- DO THIS: Reproduce everything from the line containing "Select the Anotar note icon" down to the line containing "click(112, 136)", swapping "featured game" for "highlighted game" and leaving all else as it is.

-- begin ENTRIES SUPPLIED --

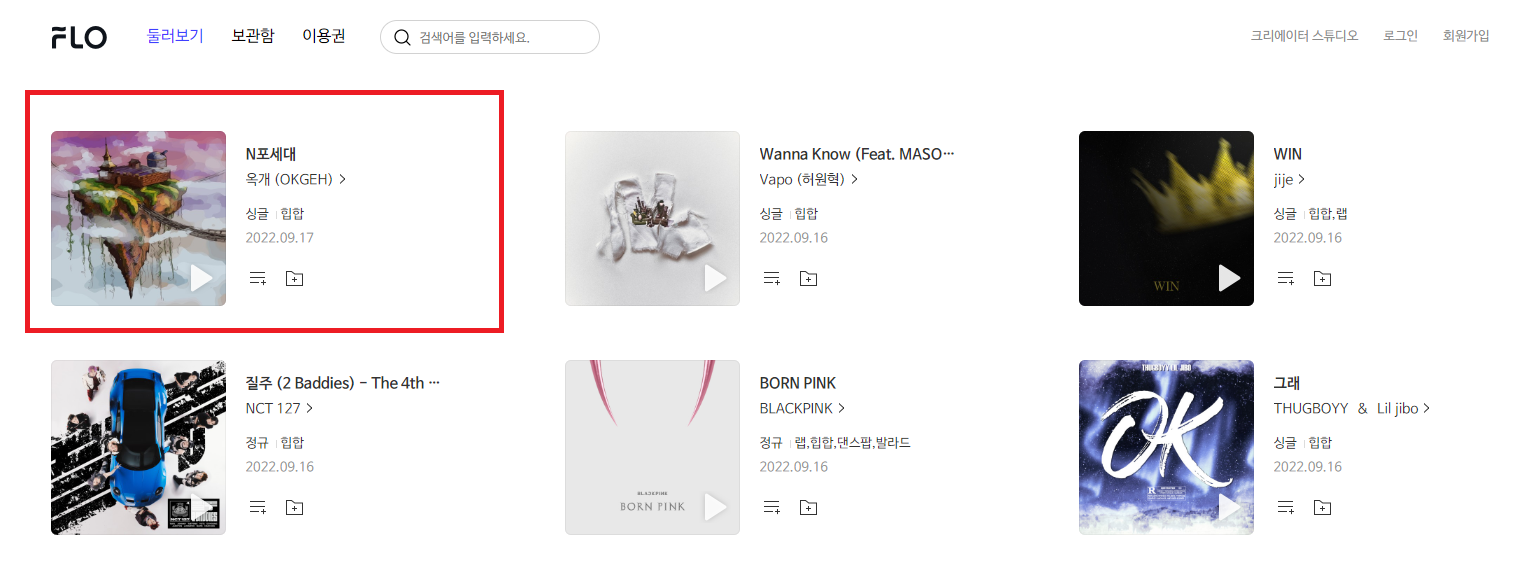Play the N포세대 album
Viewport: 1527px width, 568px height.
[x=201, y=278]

-- end ENTRIES SUPPLIED --
-- begin ENTRIES SUPPLIED --

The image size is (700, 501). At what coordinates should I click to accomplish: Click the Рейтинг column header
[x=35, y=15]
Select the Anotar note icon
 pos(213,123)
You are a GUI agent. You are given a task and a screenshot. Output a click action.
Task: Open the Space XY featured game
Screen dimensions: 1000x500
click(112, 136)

-- end ENTRIES SUPPLIED --
-- begin ENTRIES SUPPLIED --

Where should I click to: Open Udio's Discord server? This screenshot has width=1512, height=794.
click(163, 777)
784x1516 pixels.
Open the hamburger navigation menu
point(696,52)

-- end ENTRIES SUPPLIED --

- THE REPLY:
Select the Anotar note icon
 pos(213,123)
You are a GUI agent. You are given a task and a screenshot. Output a click action.
Task: Open the Space XY highlighted game
Screen dimensions: 1000x500
click(112, 136)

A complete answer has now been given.